Shrinking cities had more than twice as large a bureaucracy as growth cities: the high-growth ten had 99 city employees per 10,000 residents; the shrinking cities, 215. City taxes averaged $304 per capita in the high-growth cities, compared with $588 in the shrinking ones. And whereas none of the 15 highest-growth cities have an income tax, ten of the 15 lowest-growth ones do. A key for urban revival, it’s clear, is to reduce spending and government employment so that existing and prospective businesses and residents don’t bear such a high tax burden.
I am not sure that the cause and effect relationship is as simple as that which is being presented. There are many other factors that are not being considered here.
I agree. Correlation is not causation.
It could be because of other factors. Maybe the cities that are already growing don’t need to tax more as the growing poplulation and economy lifts all boats.
However this is a sobering report. It is a fact that cities and states are in competition for employers and jobs and certainly one of the biggest factors for site locators and CEOs is going to be the level of taxation.

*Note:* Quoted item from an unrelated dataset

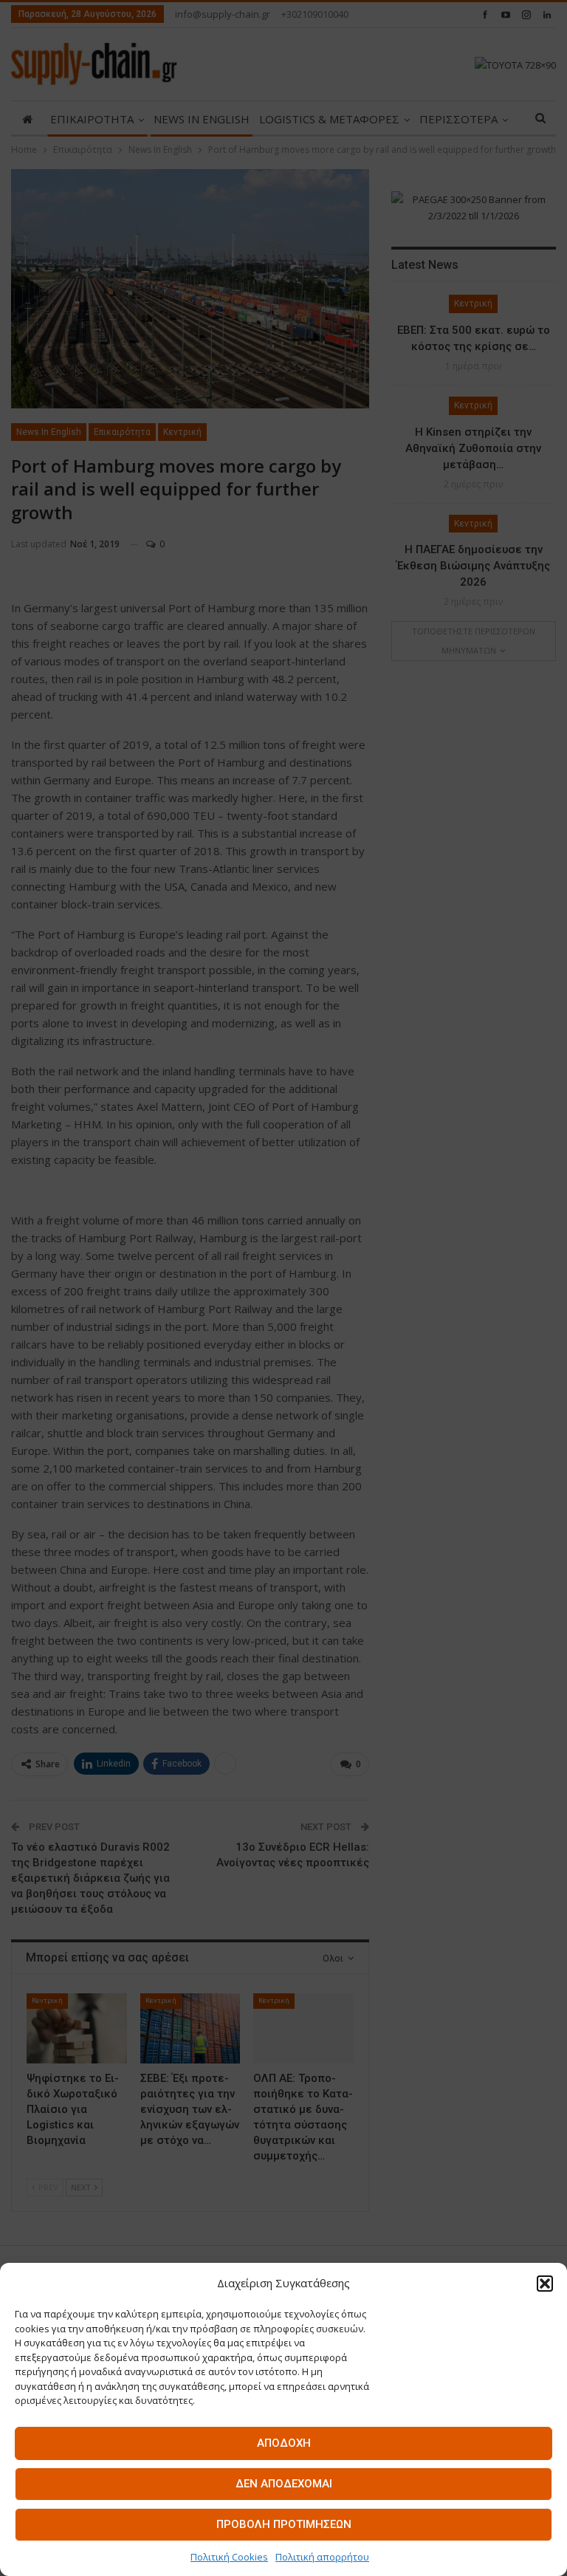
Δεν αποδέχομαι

Growth lowers taxes. Take two populations each of 100 people with the same tax rate and the same services. At the end of a year 10 people from town A move to town B. The Mayor of town B is able to continue providing the same services without adding to the payroll because the 10 who moved there are entrepreneurs and do not commit crimes. The taxes for town B are now distributed over 110 homes and thus drop by 9.1% per person. The Mayor of town A is afraid to have a layoff for political reasons and keeps expenses the same. The taxes in Town A now raise by 11.1% per person. In the space of a single year the growing town now has tax rates that are 22% less than the shrinking town ((11.1-9.1)/9.1) all because 10 of their best citizens moved. This scenario works for collective IQ, for the coefficient of ambition, and for incomes. Shrinking in population especially when it is “brain drain” style shrinkage or the migration of wealth devastates the places that the brains and wealth leave. Political cowardice adds to the burden that the remaining people in the Town A’s of the country must bear.